In this paper, the authors introduce a new network structure for the traditional CNN to better extract and interpret latent features. It is named "Network In Network (NIN)".

NIN vs tradional CNN

In a traditional CNN, convolutional layers and spatial pooling layers are stacked followed by fully connected layers and an output layer. The convolution layers generate feature maps by linear convolutional filters followed by non-linear activation functions. The NIN structure addresses the following 2 limitations of a traditional CNN.
  1. Kernels/filters used for each CNN layer works well when the features to be extracted are linearly separable.
  2. Fully connected layers at the end of the CNN leads to over-fitting the training data. 

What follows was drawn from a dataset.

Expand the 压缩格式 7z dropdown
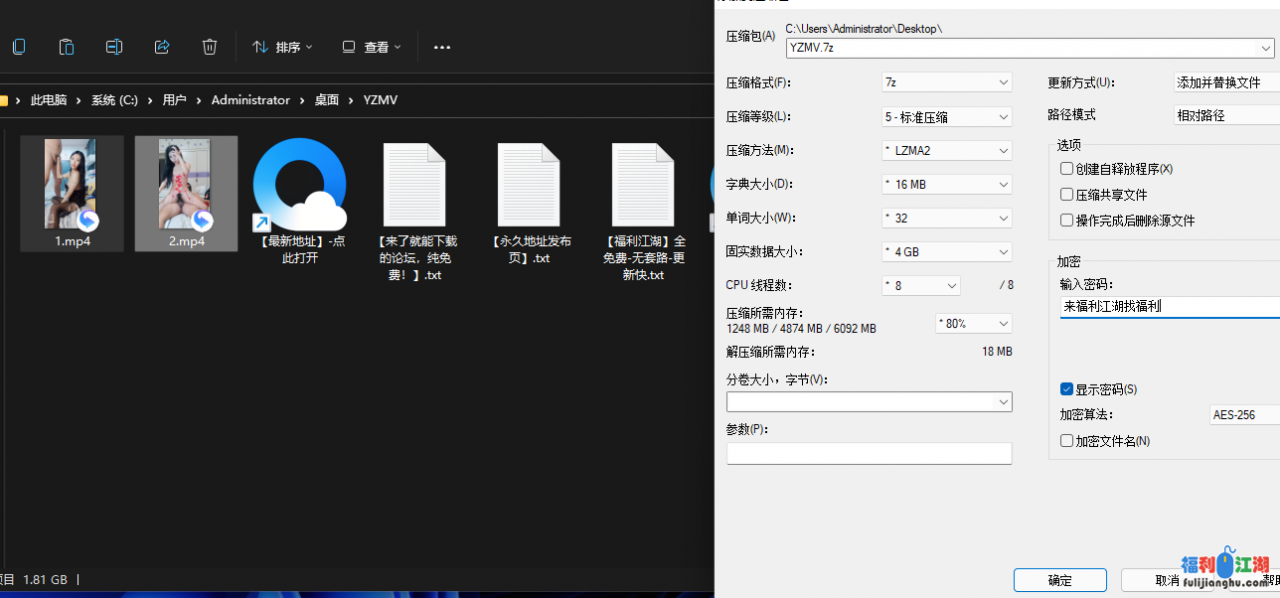 (x=947, y=83)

Convolution with linear filter vs Neural network

The convolution layers involve a kernel that slides over the previous field (input or layers) and extracts features. The kernel is usually a matrix with which convolution is done. This is a linear operation. Meaning the filtering done by kernel is linear and is sufficient to differentiate features that are linearly separable. However, feature maps are generally highly non-linear functions of the input data.
The NIN addresses this by introducing a "micro neural network (a Multilayer Perceptron or MLP)" which is a universal function approximator which can model non linear data spaces. The resulting structure is named as the "mlpconv" layer. Here an MLP network is slid over the input in a similar manner to extract feature maps which are then fed into the next layer. The overall structure of the NIN is the stacking of multiple mlpconv layers. Given below is a comparison of linear convolution layer and mlconv layer (borrowed from the paper)

The linear convolution layer includes a linear filter while  the mlpconv layer includes a micro network.
The linear convolution layer includes a linear filter while
the mlpconv layer includes a micro network.

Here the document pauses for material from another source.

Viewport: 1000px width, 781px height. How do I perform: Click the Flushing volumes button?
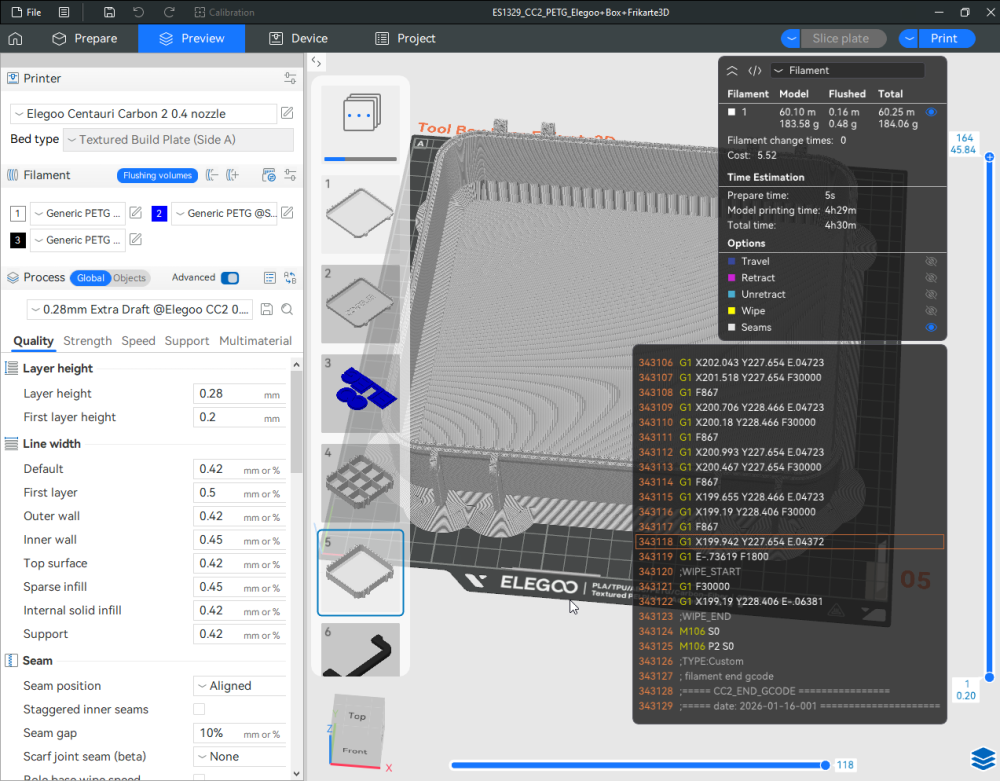[x=157, y=175]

    These can be trained using back-propagation along with training the entire network.

Fully connected layers vs Global averaging pooling layers

The second limitation, over-fitting by fully connected layers is addressed by replacing them with global average pooling layers. Here we directly take the average of the feature maps from the last mlpconv layer as the confidence of the categories. The fully connected layers presented the problem of over-fitting (solved partially by dropouts). However there are no parameters to learn during global averaging making it inherently inert to over-fitting. Also, the authors argue that the averaging creates a more meaningful correspondence between the feature maps and the categories as opposed to the black-box-like correspondence with the fully connected layers. Furthermore, the global average pooling sums out the spatial information, thus is more robust to spatial translation of the input.

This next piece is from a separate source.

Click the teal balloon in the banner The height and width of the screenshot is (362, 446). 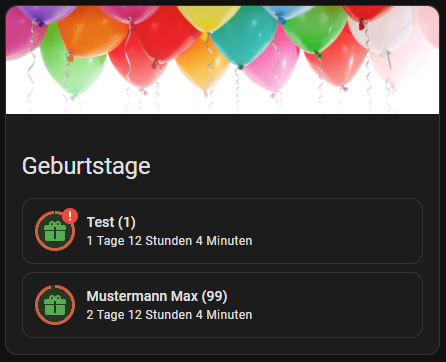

The overall structure is given below (borrowed from the paper)
NIN structure with three mlpconv layers stacked and one global average pooling layer
NIN structure with three mlpconv layers stacked and one global average pooling layer

We can see global average pooling as a structural regularizer that explicitly enforces feature maps to be confidence maps of concepts (categories). This is made possible by the mlpconv layers, as they makes better approximation to the confidence maps than linear filters.

Comparing with maxout networks

To overcome the limitation of linear filters another type of network was introduced known as maxout networks. In a maxout network, max pooling is done over the results of the linear convolution without applying the activation function. Maximization over linear functions makes a piecewise linear function which is capable of approximating any convex functions. Here the assumption is that the features lie in a within a convex space derived from the input. However this prior imposition does not hold true in all cases.
Mlpconv differs from maxout layer in that the convex function approximator is replaced by the universal function approximator (MLP), which has greater capability in modeling various distributions of latent concepts.


The experiments done the author shows that the NIN + dropout structure achieves best or comparable performance with other state-of-the-art methods on four benchmark datasets: CIFAR-10, CIFAR-100, SVHN and MNIST. You can go over the results in the actual paper.